(Exercise inputs):
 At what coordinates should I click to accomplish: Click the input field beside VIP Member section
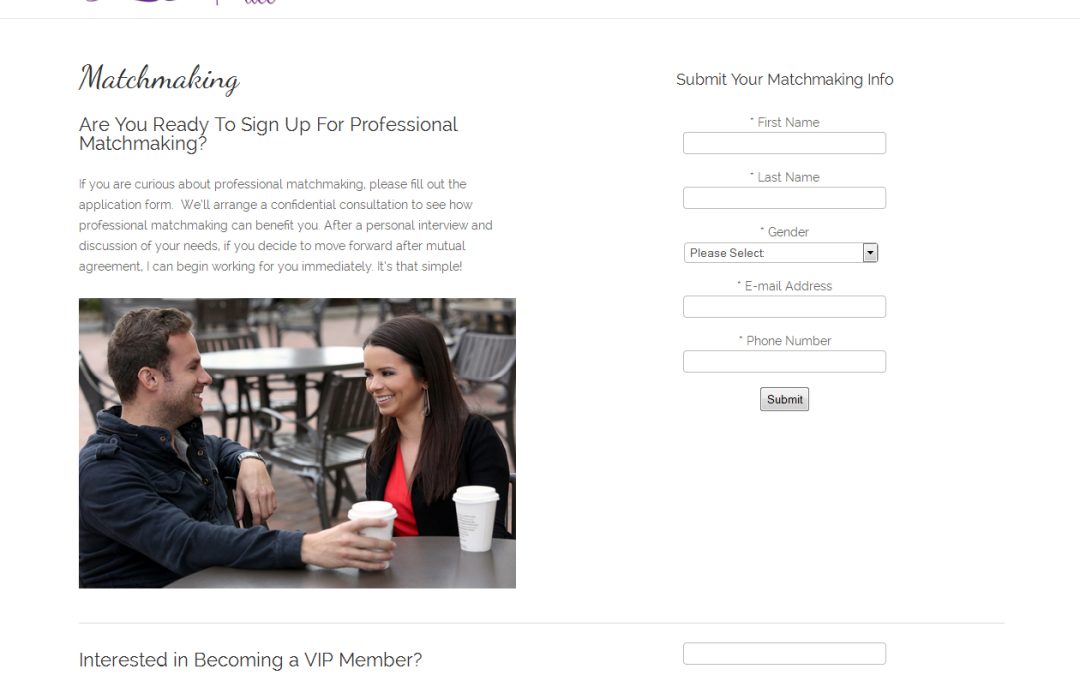click(784, 654)
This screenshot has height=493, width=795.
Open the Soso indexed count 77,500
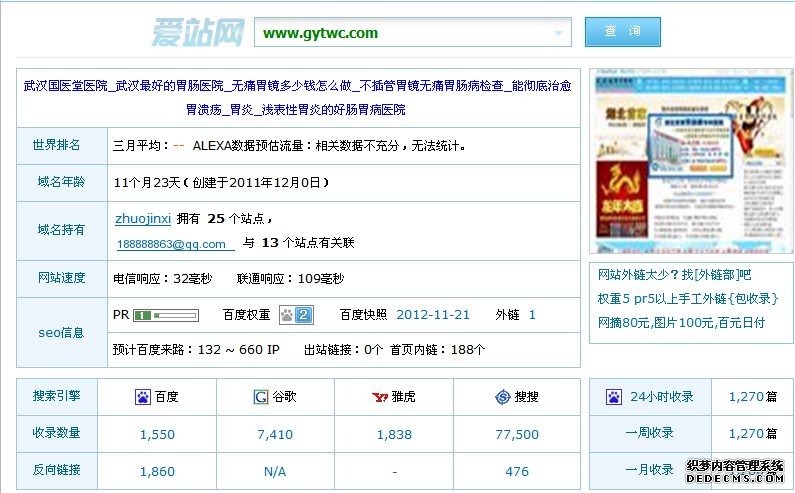pyautogui.click(x=517, y=435)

(Objective): Format the data above as a numbered list with one item per line, omitting blank lines and leaving out the pictures.

(Written response):
1.  At what coordinates should I click to accomplish: Click the input field beside VIP Member section
2. click(784, 654)
3. This screenshot has height=493, width=795.
4. Open the Soso indexed count 77,500
5. pyautogui.click(x=517, y=435)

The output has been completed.